Leo Goldstein – East Harlem
Publisher: powerHouse Books, 2019
Hardcover, 160 pages, English
New in seal
For some 70 years, Leo Goldstein’s East Harlem body of work remained mostly untouched and unseen. The silver gelatin prints were catalogued in 2016, and a selection is gathered here for the first time. The photographs were taken over a number of years, beginning in 1949 when Goldstein was a member of the Photo League.
The East Harlem corpus, edited by Régina Monfort, represents an important and unique addition to the photographic history of New York City. Because there are no negatives in existence, it was of particular importance to preserve the images in book form and make them available to the public.
The selected images reflect the postwar years in the East Harlem community, which would grow into a center of Puerto Rican culture and life in the U.S. From the families portrayed gathering on stoops, to the kids at their shoeshine stations, to youths playing ball in the streets, to posters on neighborhood walls, Goldstein’s images of East Harlem provide a window into the socio-economic, cultural, and political landscape of the time.
LEO GOLDSTEIN was born in 1901 in Kishinev in the Bessarabian region (now Moldova) of Czarist Russia. Fleeing the pogroms, his family settled in New York City in 1906. He was the fourth child of 13 and went to work at a young age to help support the family. Leo was a talented amateur sculptor and artist, taking up photography when he joined the Photo League in the late 1940s. Goldstein embraced the social documentary tradition of the League and was influenced by legendary members Paul Strand, Lewis Hine, and Berenice Abbott, among others. He died in New York City in 1972.

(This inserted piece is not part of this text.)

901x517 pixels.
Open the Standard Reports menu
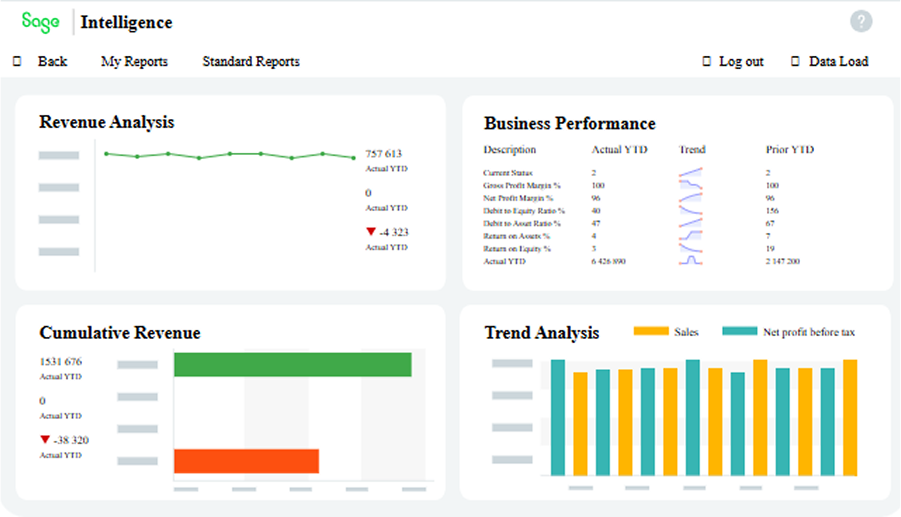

A small number of Goldstein’s images have appeared in exhibits and publications of Photo League work, beginning with the seminal exhibit “This Is the Photo League” (1948–1949) and later in the book, This Was the Photo League, published in 2000. His work was included in “The Photo League, 1936–1951,” an exhibition organized by Howard Greenberg at the Photofind Gallery in Woodstock, New York in 1985. One of Goldstein’s images was also included in the 2011–12 exhibit at the Jewish Museum entitled “The Radical Camera: New York’s Photo League, 1936–1951.” Leo Goldstein’s work is represented by the Howard Greenberg Gallery.